You won’t see instant results with SEO. You probably won’t even see week over week results with SEO. It can take months so sit down, relax and get ready for a long wait.
Not everything you do is going to work and sometimes Google will change the algorithm so the things that used to work yesterday won’t work tomorrow (e.g.: keyword optimization, the meta keywords tag, being janky and putting keyword text on the page that was the same color as the background and thinking you’re slick, etc.) so you can’t just ‘do SEO’. As I said, Google is constantly changing the algorithm and guess what – they’re not going to tell you when they do it. Or what they did to it. Or anything at all.
So, yes, you have to sit back and wait to see what happens and that could take a while. Once you see what happens with what you did only then the real work begins. This was all just the set up.

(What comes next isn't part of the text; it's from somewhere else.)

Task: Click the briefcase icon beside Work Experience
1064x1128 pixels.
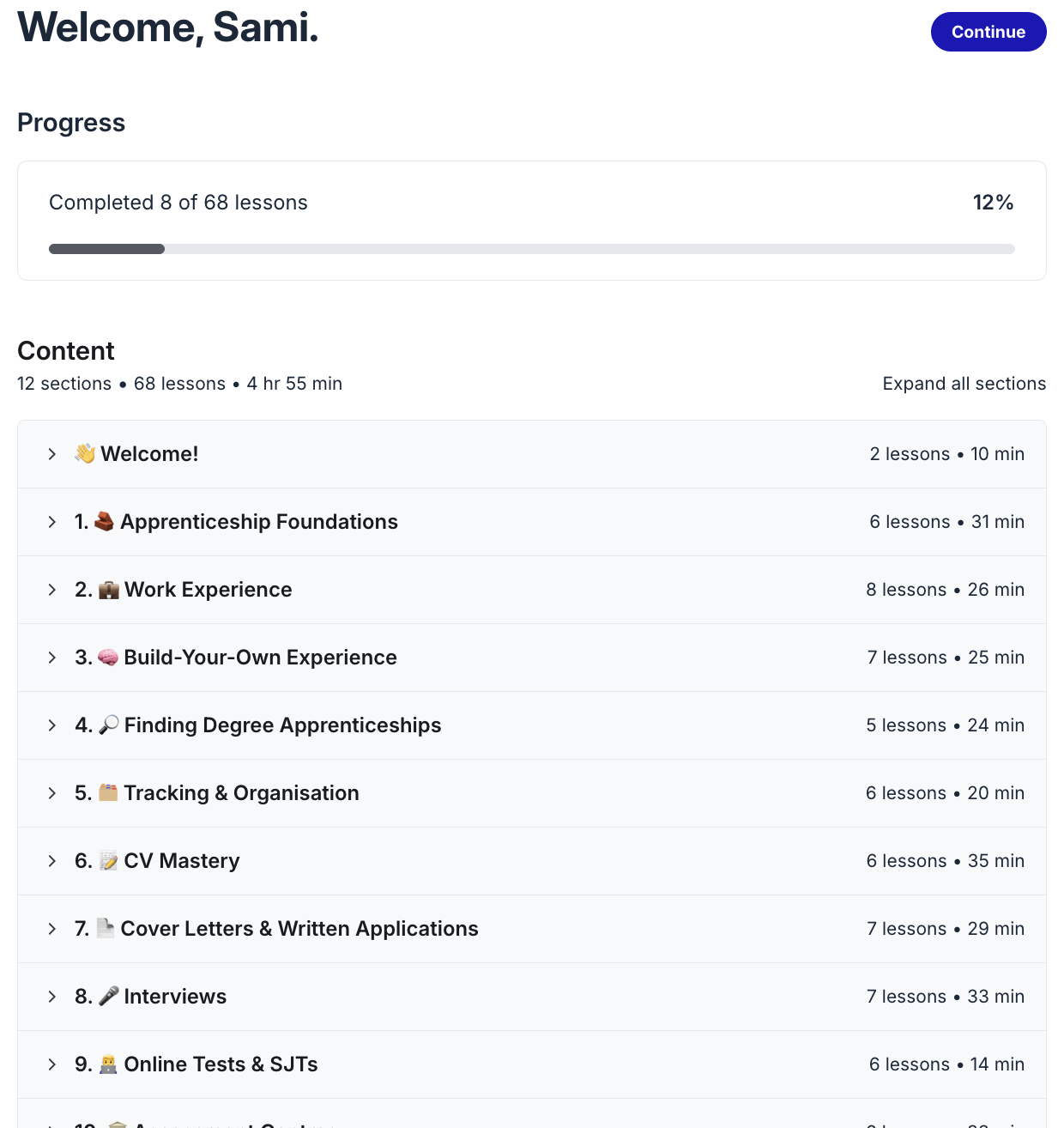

The foundation.
Don’t forget, the ‘O’ stands for ‘Optimization’.
You need to constantly monitor your KPIs, track your results and figure out what’s working, why it’s working and how you can make that happen on a different page.
Oh yeah, I said ‘page’ not site. Google ranks individual pages, not entire sites. You didn’t know? This is why SEOs have jobs. Between optimization of new pages, current pages, content rewrites for Panda, landing page testing, citation cleanups, backlink monitoring and building and more, it never ends.
And I didn’t even mention the fact that there’s Rankbrain, featured snippets or voice search to consider.
Yup. It just keeps going.
The Bottom Line:
It can be constant chaos but the good news is that with organic traffic, unless someone does something stupid with the technical side, like blocking all your pages from the bots with a bad robots.txt file or something, there is never an actual ’emergency’. Things just don’t move that fast in Organic to make that a thing. There aren’t any ‘fires’ to put out or ‘blown budgets’ or anything like that. Instead, it’s a lot of ‘I just did all this work and I’m still not getting any traffic?’ and that’s just because it takes so long to actually see a difference.
SEO is basically a lot of hurry up and wait and as soon as you think you’ve got it, someone changes something or your competitors do something and you have to rethink everything.
For the entire life span of your site.
Welcome to the club.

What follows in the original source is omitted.